» Passage to read:
┌──
Finest Hour is the 2017 European barbershop quartet champion. The quartet also won the 2016 British barbershop quartet championship in Harrogate in May 2016. Finest Hour went to Las Vegas for the international competition in 2017, placing 28th in the world. Since then, their qualifying score of 83%, the UK record for a male quartet, scored in May 2018 in Harrogate, qualified them again to represent the British Association of Barbershop Singers (BABS) at the  Barbershop Harmony Society (BHS)'s 2019 international competition held in Salt Lake City, where they placed 22nd.

History 
The three Williams brothers – James (tenor), Eddie (lead), and Nick (baritone) – have sung together from a young age, and had sung with their father, Nigel Williams (bass), as a quartet named "Homespun". Homespun competed at the BABS Conventions for many years, placing third in 2013. They were a crowd favourite but over time Nigel decided to step down. In 2014, Phil Cuthbert, a long-time family friend, stepped in to help form their new quartet, "Finest Hour". After placing third in their first national competition in 2015, they went on to win the gold medal in Harrogate in May 2016 with a record-high score of 82.9 per cent.

In October 2016, Finest Hour was the guest quartet at the Irish Association of Barbershop Singers (IABS) Convention held in Cork. In April 2017, Finest Hour performed in a concert at Loughborough College.

At the May 2017 BABS national convention in Bournemouth, Finest Hour scored 81.8 per cent, the highest by a quartet that weekend, and qualified to compete at the July 2018 BHS International Convention in Orlando, Florida.
└──
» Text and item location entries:
┌──
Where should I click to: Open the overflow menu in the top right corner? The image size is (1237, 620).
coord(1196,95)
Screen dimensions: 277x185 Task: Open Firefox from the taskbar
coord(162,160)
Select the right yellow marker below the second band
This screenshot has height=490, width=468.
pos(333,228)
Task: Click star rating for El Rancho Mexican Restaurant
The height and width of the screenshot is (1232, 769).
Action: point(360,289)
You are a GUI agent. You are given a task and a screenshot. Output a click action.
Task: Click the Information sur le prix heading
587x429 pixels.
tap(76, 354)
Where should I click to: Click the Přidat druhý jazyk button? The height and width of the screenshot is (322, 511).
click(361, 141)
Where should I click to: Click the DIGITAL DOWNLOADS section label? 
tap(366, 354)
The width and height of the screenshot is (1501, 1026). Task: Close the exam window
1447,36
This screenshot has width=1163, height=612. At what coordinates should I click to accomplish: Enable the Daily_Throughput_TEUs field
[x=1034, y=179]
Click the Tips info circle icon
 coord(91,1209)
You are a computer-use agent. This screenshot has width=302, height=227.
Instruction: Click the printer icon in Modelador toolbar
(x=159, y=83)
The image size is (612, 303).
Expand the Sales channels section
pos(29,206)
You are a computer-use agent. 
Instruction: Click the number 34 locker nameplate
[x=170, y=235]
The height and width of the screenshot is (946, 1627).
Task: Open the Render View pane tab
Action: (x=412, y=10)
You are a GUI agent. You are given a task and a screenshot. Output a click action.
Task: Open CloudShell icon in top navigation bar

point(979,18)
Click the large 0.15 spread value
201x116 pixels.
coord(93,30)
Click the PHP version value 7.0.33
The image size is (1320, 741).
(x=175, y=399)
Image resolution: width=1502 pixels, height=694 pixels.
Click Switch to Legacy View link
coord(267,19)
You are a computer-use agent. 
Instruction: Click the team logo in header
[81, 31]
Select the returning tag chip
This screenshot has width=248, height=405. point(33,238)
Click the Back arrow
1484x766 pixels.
└──
» Task instructions:
1) Using the passage on Finest Hour, decide whether each statement agrees with it, answering yes or no and quoting the words that settle it: (a) Finest Hour placed 28th at the 2017 international competition in Las Vegas. (b) Homespun won the BABS Convention in 2013. (c) The May 2017 BABS national convention was held in Harrogate.
2) In the records, substitute "input" for "field" throughout the stretch from the line containing "The width and" through the line containing "coord(91,1209)", and write out only those lines with nothing else altered.

» Solutions by task:
1)
(a) Yes: "Finest Hour went to Las Vegas for the international competition in 2017, placing 28th in the world."
(b) No: "Homespun competed at the BABS Conventions for many years, placing third in 2013."
(c) No: "At the May 2017 BABS national convention in Bournemouth"

2)
The width and height of the screenshot is (1501, 1026). Task: Close the exam window
1447,36
This screenshot has width=1163, height=612. At what coordinates should I click to accomplish: Enable the Daily_Throughput_TEUs input
[x=1034, y=179]
Click the Tips info circle icon
 coord(91,1209)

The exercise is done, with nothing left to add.